Applies to: Exchange Server 2007 SP3, Exchange Server 2007 SP2, Exchange Server 2007 SP1, Exchange Server 2007
Topic Last Modified: 2007-07-21

When you install the Unified Messaging (UM) server role on a computer that is running Microsoft Exchange Server 2007, several UM-specific components and services are installed. The Unified Messaging services and components that are installed by Setup enable a Unified Messaging server to answer and process incoming voice and fax calls and enable users to interact with the Unified Messaging system by using Outlook Voice Access or by hearing a UM auto attendant when they call in to the UM system. This topic discusses the interaction between these UM components and services and how the services and components provide the features that are offered by Unified Messaging.

Overview of Unified Messaging Services

The features and components of Unified Messaging rely on the functionality of two Exchange 2007 services: the Microsoft Exchange Unified Messaging service (UMservice.exe) and the Microsoft Exchange Speech Engine service (SpeechService.exe). The Service Control Manager controls and monitors both of these services and their related processes.

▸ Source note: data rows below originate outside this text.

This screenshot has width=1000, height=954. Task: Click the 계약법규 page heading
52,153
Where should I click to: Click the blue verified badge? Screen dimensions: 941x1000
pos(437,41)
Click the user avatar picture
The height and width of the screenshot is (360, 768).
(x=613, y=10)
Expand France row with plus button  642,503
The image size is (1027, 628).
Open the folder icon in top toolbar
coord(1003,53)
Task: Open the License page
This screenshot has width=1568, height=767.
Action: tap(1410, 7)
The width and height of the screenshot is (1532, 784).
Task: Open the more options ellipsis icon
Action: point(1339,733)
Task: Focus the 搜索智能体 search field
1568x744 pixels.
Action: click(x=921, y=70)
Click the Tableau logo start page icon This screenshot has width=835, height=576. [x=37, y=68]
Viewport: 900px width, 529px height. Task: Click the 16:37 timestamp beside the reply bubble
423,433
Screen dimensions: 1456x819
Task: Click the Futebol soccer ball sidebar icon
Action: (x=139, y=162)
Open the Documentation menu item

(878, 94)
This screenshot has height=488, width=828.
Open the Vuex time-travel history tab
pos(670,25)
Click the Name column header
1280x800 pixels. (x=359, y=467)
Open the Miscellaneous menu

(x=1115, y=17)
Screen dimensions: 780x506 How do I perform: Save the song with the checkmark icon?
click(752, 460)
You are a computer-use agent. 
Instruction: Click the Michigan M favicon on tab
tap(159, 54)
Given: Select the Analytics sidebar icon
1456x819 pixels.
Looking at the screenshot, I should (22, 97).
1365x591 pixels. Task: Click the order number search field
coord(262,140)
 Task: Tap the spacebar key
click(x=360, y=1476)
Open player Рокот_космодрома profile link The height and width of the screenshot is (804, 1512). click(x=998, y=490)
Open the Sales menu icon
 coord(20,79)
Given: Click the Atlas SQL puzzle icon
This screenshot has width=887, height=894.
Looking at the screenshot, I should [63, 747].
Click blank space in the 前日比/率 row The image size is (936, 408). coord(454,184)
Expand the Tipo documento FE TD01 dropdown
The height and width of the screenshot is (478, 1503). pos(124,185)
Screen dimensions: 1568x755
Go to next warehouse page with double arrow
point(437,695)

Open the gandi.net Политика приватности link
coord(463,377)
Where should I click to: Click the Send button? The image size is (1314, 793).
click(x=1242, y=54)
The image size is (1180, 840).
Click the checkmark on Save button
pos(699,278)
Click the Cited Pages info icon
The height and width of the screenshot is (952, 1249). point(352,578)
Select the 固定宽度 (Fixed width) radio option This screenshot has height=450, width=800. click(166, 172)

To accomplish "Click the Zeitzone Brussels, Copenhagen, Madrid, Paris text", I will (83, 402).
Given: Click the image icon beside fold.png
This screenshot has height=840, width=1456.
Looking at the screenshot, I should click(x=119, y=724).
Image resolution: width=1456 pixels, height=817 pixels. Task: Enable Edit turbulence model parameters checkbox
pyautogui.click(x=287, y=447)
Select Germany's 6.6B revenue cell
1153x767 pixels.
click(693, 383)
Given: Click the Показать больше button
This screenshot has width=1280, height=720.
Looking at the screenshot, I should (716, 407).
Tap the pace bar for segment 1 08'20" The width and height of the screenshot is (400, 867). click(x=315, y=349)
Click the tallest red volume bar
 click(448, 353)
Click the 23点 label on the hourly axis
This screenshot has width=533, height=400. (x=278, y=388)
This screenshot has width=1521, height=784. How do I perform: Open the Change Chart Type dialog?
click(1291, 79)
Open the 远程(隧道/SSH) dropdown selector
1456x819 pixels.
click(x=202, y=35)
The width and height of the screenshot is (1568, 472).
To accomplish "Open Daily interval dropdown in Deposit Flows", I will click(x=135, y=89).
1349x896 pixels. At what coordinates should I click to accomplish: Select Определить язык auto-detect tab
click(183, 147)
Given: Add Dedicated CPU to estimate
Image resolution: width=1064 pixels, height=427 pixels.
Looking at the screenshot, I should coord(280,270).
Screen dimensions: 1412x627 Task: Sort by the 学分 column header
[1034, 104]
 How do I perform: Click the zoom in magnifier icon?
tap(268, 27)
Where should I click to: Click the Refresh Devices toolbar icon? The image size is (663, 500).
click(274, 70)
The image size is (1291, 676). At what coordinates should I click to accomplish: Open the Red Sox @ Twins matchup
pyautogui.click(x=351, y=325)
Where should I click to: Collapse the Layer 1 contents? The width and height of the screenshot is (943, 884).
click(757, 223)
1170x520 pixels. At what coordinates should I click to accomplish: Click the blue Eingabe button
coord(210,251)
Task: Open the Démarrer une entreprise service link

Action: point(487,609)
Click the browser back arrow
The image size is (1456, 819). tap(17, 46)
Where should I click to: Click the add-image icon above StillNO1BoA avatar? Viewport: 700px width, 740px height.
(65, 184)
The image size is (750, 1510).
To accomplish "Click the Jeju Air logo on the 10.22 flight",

The Microsoft Exchange Unified Messaging service enables voice and fax messages to be stored in an Exchange 2007 mailbox and gives users telephone access to e-mail, voice mail, calendar, and contacts. If you stop this service, Unified Messaging features will not be available for users in your organization. For the Microsoft Exchange Unified Messaging service to work, the Microsoft Exchange Speech Engine service must already be started and functioning correctly.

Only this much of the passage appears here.